A more general problem lies within the methodology of research for the assessment of timing of interventions. Current research models, with the randomised clinical trial as the gold standard, do not allow for a proper analysis of the difference between the time from inclusion (or onset of symptoms) to intervention and prolonged control intervention. The design and analysis of studies is complicated by the difference in cross-over possibilities between the two interventions. Crossing over from conservative treatment to surgery is to be expected for a certain amount of patients.
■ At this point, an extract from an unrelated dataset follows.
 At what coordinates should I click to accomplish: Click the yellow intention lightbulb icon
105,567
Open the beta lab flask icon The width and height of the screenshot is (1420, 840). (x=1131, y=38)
The reverse is also possible as shown in the study of Weinstein et al. [22]. The mechanism is however different as crossing over is only counted as surgery did not take place at all.

The clinical data seem to favour surgery slightly; however, the costs of surgery are likely to be higher than conservative treatment for patients or the health care system. Also, potential complications are probably more prevalent and more severe with surgery. Only from a societal perspective it might be more cost-effective because of lower cost of production loss [16]. Evaluating conservative treatment and surgical intervention requires a different set of outcome parameters, including complications, re-surgeries and economical information to allow for a balanced and informed cost-complication-effectiveness decision.


In general, there is evidence that early surgery in patients with sciatica provides for a better short-term relief of leg pain as compared to prolonged conservative care, but the evidence is low quality because of the fact that only one trial investigated this properly. No significant differences were found between surgery and usual conservative care in any of the clinical outcomes after 1 and 2 years, but the evidence is of very low quality. The scarcity of studies as well as the limited quality of the studies does not support the choice for any timing in our current guidelines.

Future studies should evaluate who benefits more from surgery and who from conservative care. Also economic evaluations should analyse the economical gain of the potential faster recovery against increased cost and complication rate of surgery.